Tessaract raises £4.6M to bring law firm operations onto a single platform

October 28, 2025

Tessaract raises £4.6M to bring law firm operations onto a single platform

Tessaract, a legal-tech company that builds operations software for law firms, has raised £4.6 million in an equity round led by Mercia Ventures, with participation from Fuel Ventures.

Most law firms run on a stack of disconnected tools: one system for case management, another for billing, separate ledgers for finance, and manual workflows holding it all together. The administrative overhead eats into time partners would rather spend on client work, and the data fragmentation makes it hard for managing partners to get a clear picture of how the business is performing.

Tessaract's cloud platform consolidates those functions — case management, billing, finance, compliance and client collaboration — into a single environment. Firms use it to onboard clients, manage matters and run financial reporting from one workflow, and the company plans to put a portion of this round into AI-powered process optimisation and financial intelligence tools tailored to the way law firms actually operate.

The company was founded in Singapore in 2017 by Cherilyn Tan, who is CEO, alongside co-founder Lim Siang Dat. It has grown from a team of five to a global operation and is already used by firms internationally. As part of the round, Tessaract is relocating its global headquarters from Singapore to London, with Mike Hinchliffe leading the UK operation as Managing Director. Earlier backers include Wavemaker Partners.

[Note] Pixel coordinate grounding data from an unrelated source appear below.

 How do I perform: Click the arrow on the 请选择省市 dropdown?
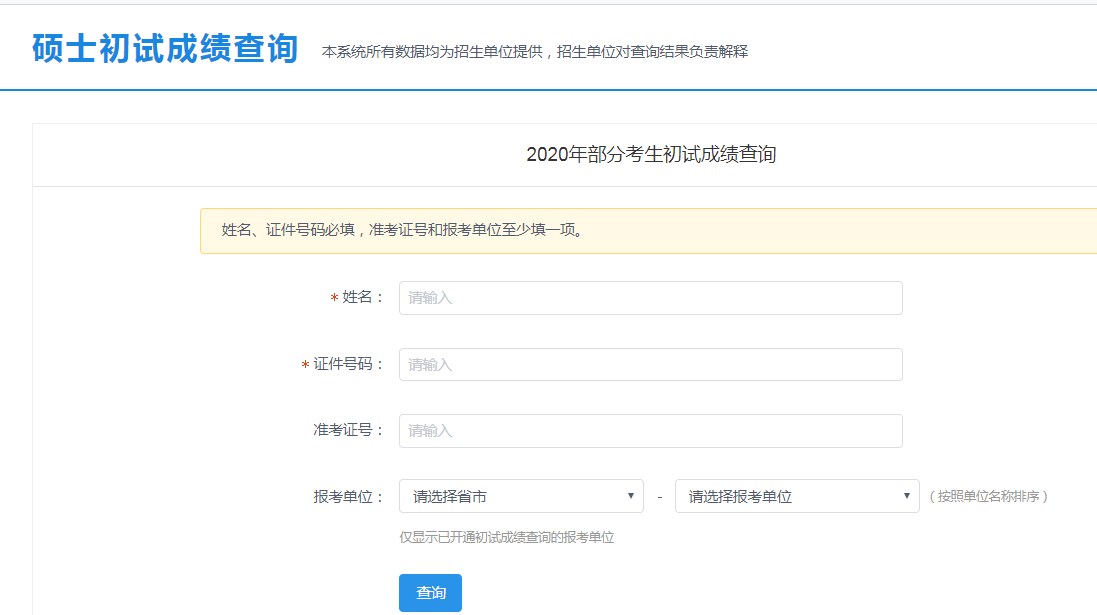click(x=630, y=496)
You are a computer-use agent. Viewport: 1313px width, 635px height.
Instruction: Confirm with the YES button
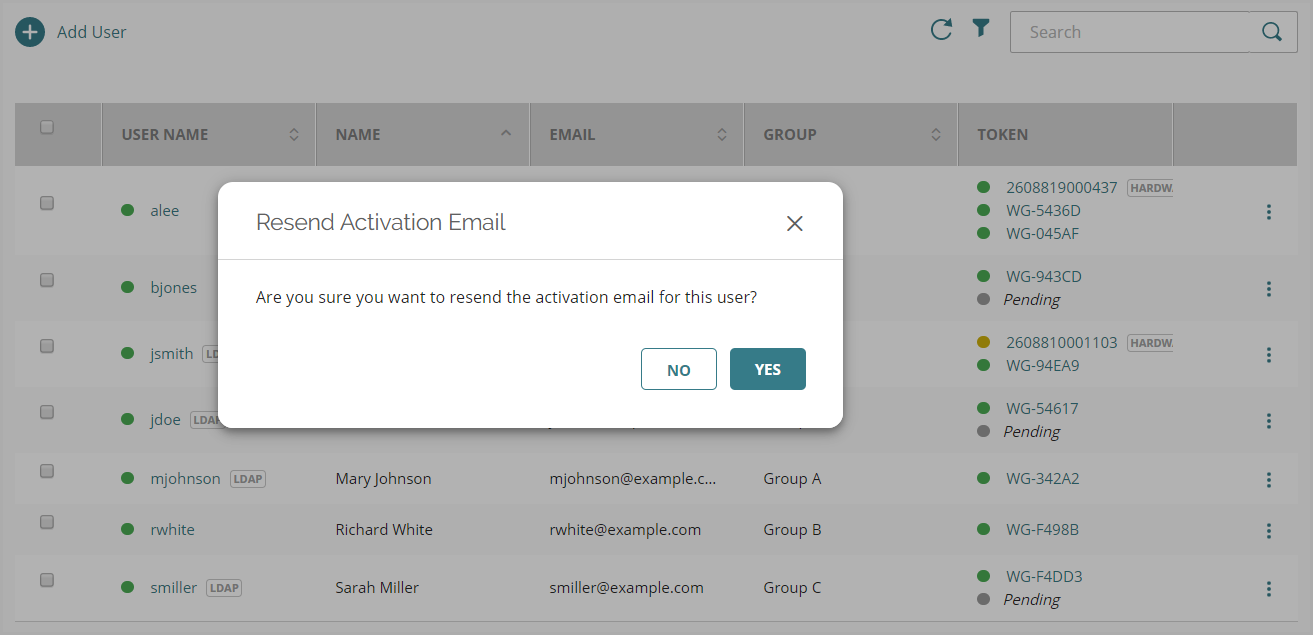click(767, 370)
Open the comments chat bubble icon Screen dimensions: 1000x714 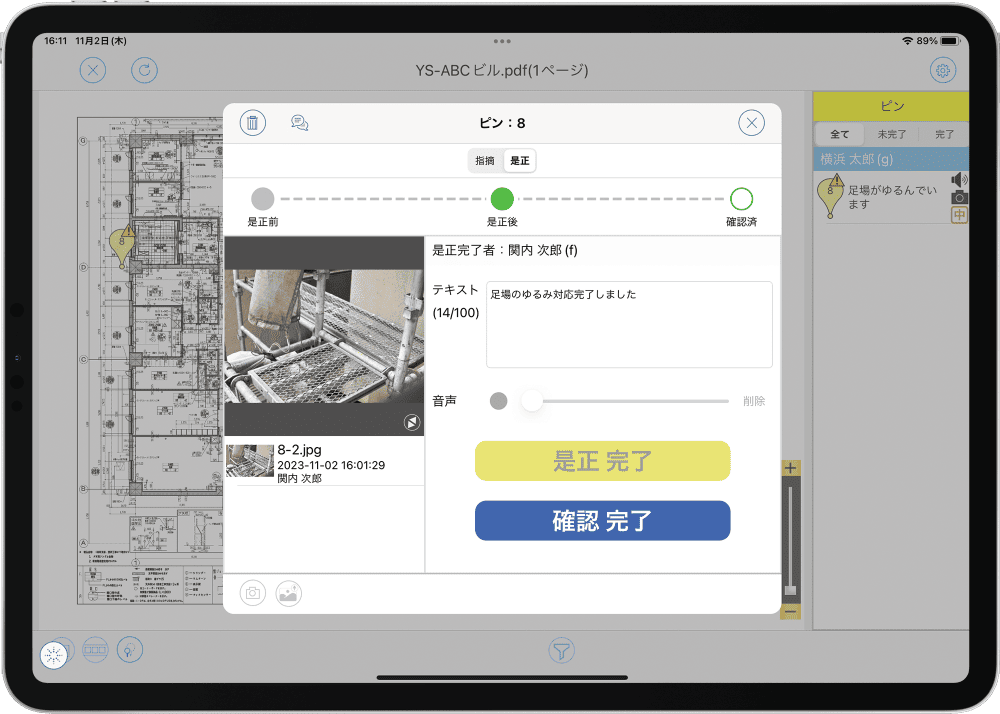tap(299, 123)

For Mercia, the bet is on vertical SaaS in a market that has been slow to modernise. Investor Adam Lovell described Tan as "an exceptional founder bringing clarity and efficiency to one of the most complex professional sectors" and pointed to the UK as one of the most progressive legal markets globally. The new capital will fund UK sales and customer success hiring, further product development, and use the relocated headquarters as a base for European expansion.